O que Arthur Lira quer de Lula
Para que o Centrão apoie o governo, presidente da Câmara deseja ter o Ministério da Saúde e outros cargos importantes da máquina federal
atualizado
Compartilhar notícia
Entra governo, sai governo, os movimentos dos partidos do Centrão são sempre os mesmos. O plano, independentemente de quem está no poder, sempre é abocanhar cargos relevantes com verbas polpudas em troca de apoio no Congresso Nacional.
Até o fim do governo de Jair Bolsonaro, as legendas que integram essa porção mais fisiológica do Parlamento estavam fechadas com o Palácio do Planalto. Em troca, tinham tudo o que queriam — exemplo maior disso é o generoso orçamento secreto.
Agora, com Lula diante da necessidade premente de montar uma base mínima de apoio para aprovar suas propostas, uma parcela significativa do Centrão, incluídos aí parlamentares que até outro dia faziam juras de amor a Bolsonaro, dá mostras explícitas de que topa apoiar o novo governo desde que receba algo em troca.
É essa lógica, a mesma que levou a escândalos grandiosos como o mensalão e o petrolão, que tem guiado os movimentos de Arthur Lira, presidente da Câmara dos Deputados e um dos “donos” do PP, ou Progressistas, partido que funciona como pilar do Centrão.
Nas últimas semanas, Lira passou a falar grosso na direção de Lula. Fez questão de dizer que o governo, hoje, não tem votos para aprovar nem mesmo um projeto de lei, que depende de um númeo de votos muito menor, por exemplo, que uma emenda constitucional. O quadro, frisou, é o mesmo na Câmara e no Senado.
A mensagem é clara: se quiser fazer suas propostas andarem, o governo precisa sentar para negociar apoio.
A fatura
Ao mesmo tempo, Lira faz chegar ao Planalto o tamanho da fatura. Como chefe do Centrão, ele exerce liderança não apenas no PP, que conta com outros 48 deputados federais, mas também sobre bancadas de outros partidos, como o União Brasil, que ganhou três ministérios de Lula mas ainda não entregou o apoio supostamente prometido.
Neste momento, o presidente da Câmara tem demonstrado interesse especial pelo Ministério da Saúde, hoje ocupado por Nísia Trindade, da cota do PT.
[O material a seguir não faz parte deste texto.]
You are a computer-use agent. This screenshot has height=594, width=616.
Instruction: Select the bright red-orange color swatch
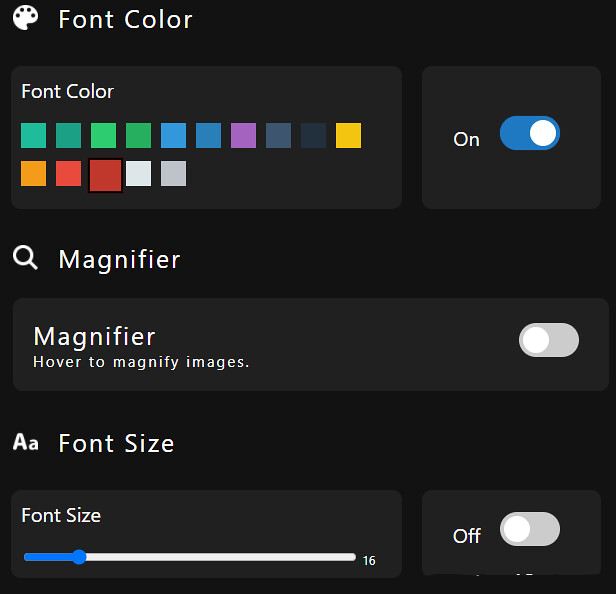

A pasta, que já foi comandada num passado bem recente pelo PP em associação com outras legendas do Centrão, é uma das joias da coroa da administração federal, com orçamento anual de cerca de R$ 150 bilhões.
Caso Lula ceda, Arthur Lira e seus parceiros terão alguém para, mais do que depressa, assumir a cadeira. Mas não será suficiente. A lista de demandas inclui, ainda, cargos de segundo escalão e posições estratégicas em bancos públicos, como a Caixa e o Banco do Brasil.
Um aliado de Lira diz, sob reserva, que ele tem jogado duro porque só assim o novo governo dará valor aos votos que seu grupo político pode entregar — a lógica de sempre, portanto.
Encarregado de atuar na linha de frente da negociação, o líder do governo na Câmara, o deputado petista José Guimarães, tem se queixado das dificuldades.
Na quarta-feira da semana passada, na sala de espera do gabinete de Lira, ele se queixava da falta de gestos mais concretos do presidente da Câmara em direção ao Planalto.
Guerra fria
Guimarães e o governo esperam, obviamente, sinais de boa vontade no lugar das tentativas de emparedamento. Não é, porém, o que Lira e seus aliados pretendem fazer: em resposta, eles têm dito que é o governo que precisa apresentar propostas para garantir a adesão do Centrão.
Embora aliados admitam a possibilidade de Lula, mais cedo ou mais tarde, fazer ajustes na equipe de governo para equacionar as demandas e, assim, ter uma base de apoio mínima para aprovar propostas no Congresso, Guimarães ensaia um jogo duro similar ao que é feito pelo outro lado.
Nos últimos dias, ele chegou a dizer que insistiria somente por mais algumas semanas na negociação de apoio no atacado com Lira. Caso não tenha êxito, prometeu, passará a buscar apoios “no varejo”, tanto no PP quanto em outros partidos.
O próprio líder do governo, porém, é visto como um entrave para que o acerto saia. Arthur Lira e outros deputados do Centrão dizem que ele é inconfiável, que não respeita acordos, que acerta algo num dia e, no outro, tudo muda.
Ao que tudo indica, será uma questão para Lula resolver pessoalmente. A que preço, ainda não se sabe. A única certeza que há é que barato não sairá.